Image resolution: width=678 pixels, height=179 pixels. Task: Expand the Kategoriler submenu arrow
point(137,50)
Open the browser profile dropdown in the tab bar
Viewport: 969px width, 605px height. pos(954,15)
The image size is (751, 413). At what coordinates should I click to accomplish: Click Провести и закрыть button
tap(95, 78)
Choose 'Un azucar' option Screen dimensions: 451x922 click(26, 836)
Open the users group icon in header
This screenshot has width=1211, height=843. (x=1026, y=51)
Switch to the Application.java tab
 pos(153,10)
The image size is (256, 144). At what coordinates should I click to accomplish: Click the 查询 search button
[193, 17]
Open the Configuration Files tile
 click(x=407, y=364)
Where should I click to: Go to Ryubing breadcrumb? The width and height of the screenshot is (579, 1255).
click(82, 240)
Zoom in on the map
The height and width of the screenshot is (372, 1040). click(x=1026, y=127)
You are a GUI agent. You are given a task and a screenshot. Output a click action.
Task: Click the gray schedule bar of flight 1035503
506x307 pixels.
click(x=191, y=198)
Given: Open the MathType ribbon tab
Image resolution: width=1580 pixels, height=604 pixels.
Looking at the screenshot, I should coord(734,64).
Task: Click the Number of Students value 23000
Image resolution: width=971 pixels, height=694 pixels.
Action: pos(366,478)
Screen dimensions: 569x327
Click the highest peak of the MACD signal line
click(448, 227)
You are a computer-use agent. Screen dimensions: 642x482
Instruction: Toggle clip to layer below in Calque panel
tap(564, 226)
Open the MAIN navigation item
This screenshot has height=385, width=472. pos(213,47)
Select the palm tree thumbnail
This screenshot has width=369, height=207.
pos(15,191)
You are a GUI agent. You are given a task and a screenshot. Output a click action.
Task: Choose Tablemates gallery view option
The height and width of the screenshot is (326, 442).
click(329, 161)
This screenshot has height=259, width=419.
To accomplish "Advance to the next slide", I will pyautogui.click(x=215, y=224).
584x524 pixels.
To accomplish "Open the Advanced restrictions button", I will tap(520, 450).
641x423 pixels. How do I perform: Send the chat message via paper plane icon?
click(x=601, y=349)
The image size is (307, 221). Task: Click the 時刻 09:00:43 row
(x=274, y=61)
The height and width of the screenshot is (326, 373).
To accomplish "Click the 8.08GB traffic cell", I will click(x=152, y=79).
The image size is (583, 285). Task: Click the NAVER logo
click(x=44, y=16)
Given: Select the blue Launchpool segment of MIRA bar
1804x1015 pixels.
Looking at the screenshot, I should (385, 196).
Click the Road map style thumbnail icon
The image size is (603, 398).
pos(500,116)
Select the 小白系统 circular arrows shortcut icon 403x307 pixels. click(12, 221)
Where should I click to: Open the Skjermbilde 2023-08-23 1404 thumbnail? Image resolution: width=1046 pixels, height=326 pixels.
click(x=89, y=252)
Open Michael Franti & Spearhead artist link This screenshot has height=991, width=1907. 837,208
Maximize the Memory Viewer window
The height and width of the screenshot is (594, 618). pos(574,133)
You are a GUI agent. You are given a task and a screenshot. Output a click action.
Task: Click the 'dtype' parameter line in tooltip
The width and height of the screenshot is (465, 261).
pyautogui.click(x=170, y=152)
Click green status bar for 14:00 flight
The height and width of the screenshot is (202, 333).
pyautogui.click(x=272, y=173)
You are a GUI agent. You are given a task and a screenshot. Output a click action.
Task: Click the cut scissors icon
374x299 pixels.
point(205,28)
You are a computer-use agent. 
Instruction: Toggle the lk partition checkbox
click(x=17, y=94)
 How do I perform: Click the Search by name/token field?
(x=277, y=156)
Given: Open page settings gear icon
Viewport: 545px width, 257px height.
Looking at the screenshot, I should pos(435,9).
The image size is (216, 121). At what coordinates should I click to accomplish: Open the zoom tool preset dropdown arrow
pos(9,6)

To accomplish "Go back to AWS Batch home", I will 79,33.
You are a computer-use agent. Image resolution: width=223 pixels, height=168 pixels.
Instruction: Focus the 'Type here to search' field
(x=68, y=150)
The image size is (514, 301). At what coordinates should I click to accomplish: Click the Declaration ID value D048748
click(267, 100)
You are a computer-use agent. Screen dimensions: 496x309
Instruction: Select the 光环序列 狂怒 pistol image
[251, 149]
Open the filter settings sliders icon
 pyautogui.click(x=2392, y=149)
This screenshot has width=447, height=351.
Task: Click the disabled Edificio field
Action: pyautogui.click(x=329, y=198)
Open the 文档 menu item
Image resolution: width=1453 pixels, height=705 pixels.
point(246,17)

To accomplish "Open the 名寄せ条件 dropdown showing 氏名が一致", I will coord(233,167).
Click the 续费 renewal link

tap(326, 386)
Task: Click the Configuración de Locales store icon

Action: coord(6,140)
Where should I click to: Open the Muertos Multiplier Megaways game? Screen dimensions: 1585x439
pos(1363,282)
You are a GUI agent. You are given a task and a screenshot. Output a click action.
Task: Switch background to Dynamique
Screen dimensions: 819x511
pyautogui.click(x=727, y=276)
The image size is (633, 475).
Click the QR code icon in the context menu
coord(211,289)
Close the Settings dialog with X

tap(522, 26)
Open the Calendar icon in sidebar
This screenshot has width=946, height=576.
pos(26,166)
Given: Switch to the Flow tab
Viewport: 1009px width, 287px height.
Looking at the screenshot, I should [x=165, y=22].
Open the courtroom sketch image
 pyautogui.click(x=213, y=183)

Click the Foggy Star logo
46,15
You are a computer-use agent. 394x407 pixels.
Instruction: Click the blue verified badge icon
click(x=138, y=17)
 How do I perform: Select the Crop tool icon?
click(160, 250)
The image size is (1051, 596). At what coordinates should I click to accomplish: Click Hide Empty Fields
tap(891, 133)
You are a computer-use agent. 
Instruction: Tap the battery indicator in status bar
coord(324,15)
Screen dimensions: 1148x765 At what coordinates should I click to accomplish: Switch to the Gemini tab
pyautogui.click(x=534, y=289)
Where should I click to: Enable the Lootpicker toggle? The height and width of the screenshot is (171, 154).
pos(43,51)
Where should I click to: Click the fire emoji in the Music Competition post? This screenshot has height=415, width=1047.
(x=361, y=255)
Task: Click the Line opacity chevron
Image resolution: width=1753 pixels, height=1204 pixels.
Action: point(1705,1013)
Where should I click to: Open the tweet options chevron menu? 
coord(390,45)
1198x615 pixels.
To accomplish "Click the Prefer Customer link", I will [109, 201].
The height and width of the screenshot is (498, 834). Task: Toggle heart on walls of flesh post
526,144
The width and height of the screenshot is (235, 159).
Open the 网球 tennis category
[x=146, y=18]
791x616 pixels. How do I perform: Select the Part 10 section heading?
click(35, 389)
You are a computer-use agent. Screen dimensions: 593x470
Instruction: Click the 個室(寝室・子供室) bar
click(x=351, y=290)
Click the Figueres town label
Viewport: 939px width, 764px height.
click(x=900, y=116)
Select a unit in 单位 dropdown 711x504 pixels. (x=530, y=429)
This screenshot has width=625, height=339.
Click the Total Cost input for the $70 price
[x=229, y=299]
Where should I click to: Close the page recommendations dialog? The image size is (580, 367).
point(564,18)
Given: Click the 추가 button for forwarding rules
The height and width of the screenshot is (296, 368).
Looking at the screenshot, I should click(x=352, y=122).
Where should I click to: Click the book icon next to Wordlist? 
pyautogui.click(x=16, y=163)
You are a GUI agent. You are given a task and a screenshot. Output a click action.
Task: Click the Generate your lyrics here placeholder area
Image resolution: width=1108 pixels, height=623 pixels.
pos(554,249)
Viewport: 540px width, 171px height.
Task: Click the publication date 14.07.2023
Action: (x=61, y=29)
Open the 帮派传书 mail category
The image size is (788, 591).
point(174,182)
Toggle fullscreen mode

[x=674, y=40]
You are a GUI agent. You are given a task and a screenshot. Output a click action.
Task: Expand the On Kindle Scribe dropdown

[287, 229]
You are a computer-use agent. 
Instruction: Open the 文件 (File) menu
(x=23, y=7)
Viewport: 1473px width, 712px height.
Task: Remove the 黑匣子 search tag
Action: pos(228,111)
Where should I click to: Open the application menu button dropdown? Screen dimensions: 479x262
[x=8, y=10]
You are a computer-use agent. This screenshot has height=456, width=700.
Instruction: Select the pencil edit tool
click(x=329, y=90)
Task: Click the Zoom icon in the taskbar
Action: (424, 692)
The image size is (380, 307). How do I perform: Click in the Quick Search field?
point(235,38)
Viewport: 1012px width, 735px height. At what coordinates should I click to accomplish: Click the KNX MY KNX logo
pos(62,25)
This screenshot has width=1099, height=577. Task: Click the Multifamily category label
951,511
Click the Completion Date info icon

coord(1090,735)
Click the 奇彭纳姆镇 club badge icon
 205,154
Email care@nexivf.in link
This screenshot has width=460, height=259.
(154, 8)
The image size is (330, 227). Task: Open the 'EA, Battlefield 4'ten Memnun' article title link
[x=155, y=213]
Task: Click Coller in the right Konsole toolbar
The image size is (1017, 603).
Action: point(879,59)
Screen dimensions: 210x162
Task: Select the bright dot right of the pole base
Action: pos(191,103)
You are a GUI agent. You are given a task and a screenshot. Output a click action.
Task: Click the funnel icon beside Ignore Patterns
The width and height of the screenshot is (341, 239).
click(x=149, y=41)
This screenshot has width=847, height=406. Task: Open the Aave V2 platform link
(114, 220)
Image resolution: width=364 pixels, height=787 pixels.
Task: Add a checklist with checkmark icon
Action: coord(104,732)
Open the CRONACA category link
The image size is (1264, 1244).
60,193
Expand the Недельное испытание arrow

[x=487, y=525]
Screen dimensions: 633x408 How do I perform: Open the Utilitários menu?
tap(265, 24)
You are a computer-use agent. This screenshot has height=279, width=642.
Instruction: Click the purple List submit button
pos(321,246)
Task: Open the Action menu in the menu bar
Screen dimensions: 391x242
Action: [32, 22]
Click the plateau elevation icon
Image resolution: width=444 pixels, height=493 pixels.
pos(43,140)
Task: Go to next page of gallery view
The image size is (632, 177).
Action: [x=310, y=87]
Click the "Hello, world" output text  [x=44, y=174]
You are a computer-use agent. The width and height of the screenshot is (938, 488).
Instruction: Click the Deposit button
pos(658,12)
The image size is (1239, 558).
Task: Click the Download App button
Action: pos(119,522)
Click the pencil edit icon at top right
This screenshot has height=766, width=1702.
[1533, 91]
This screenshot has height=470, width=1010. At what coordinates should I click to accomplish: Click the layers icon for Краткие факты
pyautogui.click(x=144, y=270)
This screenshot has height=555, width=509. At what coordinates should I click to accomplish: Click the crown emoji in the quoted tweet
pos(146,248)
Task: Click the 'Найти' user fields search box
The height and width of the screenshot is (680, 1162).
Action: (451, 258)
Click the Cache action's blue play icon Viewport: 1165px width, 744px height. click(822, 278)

---+---

_PROMPT_
Restate word for word only the lines above from the line containing "The image size is (633, 475)." to the line containing "You are a computer-use agent. Screen dimensions: 593x470", both of them included.

_RESPONSE AREA_
The image size is (633, 475).
Click the QR code icon in the context menu
coord(211,289)
Close the Settings dialog with X

tap(522, 26)
Open the Calendar icon in sidebar
This screenshot has width=946, height=576.
pos(26,166)
Given: Switch to the Flow tab
Viewport: 1009px width, 287px height.
Looking at the screenshot, I should [x=165, y=22].
Open the courtroom sketch image
 pyautogui.click(x=213, y=183)

Click the Foggy Star logo
46,15
You are a computer-use agent. 394x407 pixels.
Instruction: Click the blue verified badge icon
click(x=138, y=17)
 How do I perform: Select the Crop tool icon?
click(160, 250)
The image size is (1051, 596). At what coordinates should I click to accomplish: Click Hide Empty Fields
tap(891, 133)
You are a computer-use agent. 
Instruction: Tap the battery indicator in status bar
coord(324,15)
Screen dimensions: 1148x765 At what coordinates should I click to accomplish: Switch to the Gemini tab
pyautogui.click(x=534, y=289)
Where should I click to: Enable the Lootpicker toggle? The height and width of the screenshot is (171, 154).
pos(43,51)
Where should I click to: Click the fire emoji in the Music Competition post? This screenshot has height=415, width=1047.
(x=361, y=255)
Task: Click the Line opacity chevron
Image resolution: width=1753 pixels, height=1204 pixels.
Action: point(1705,1013)
Where should I click to: Open the tweet options chevron menu? 
coord(390,45)
1198x615 pixels.
To accomplish "Click the Prefer Customer link", I will [109, 201].
The height and width of the screenshot is (498, 834). Task: Toggle heart on walls of flesh post
526,144
The width and height of the screenshot is (235, 159).
Open the 网球 tennis category
[x=146, y=18]
791x616 pixels. How do I perform: Select the Part 10 section heading?
click(35, 389)
You are a computer-use agent. Screen dimensions: 593x470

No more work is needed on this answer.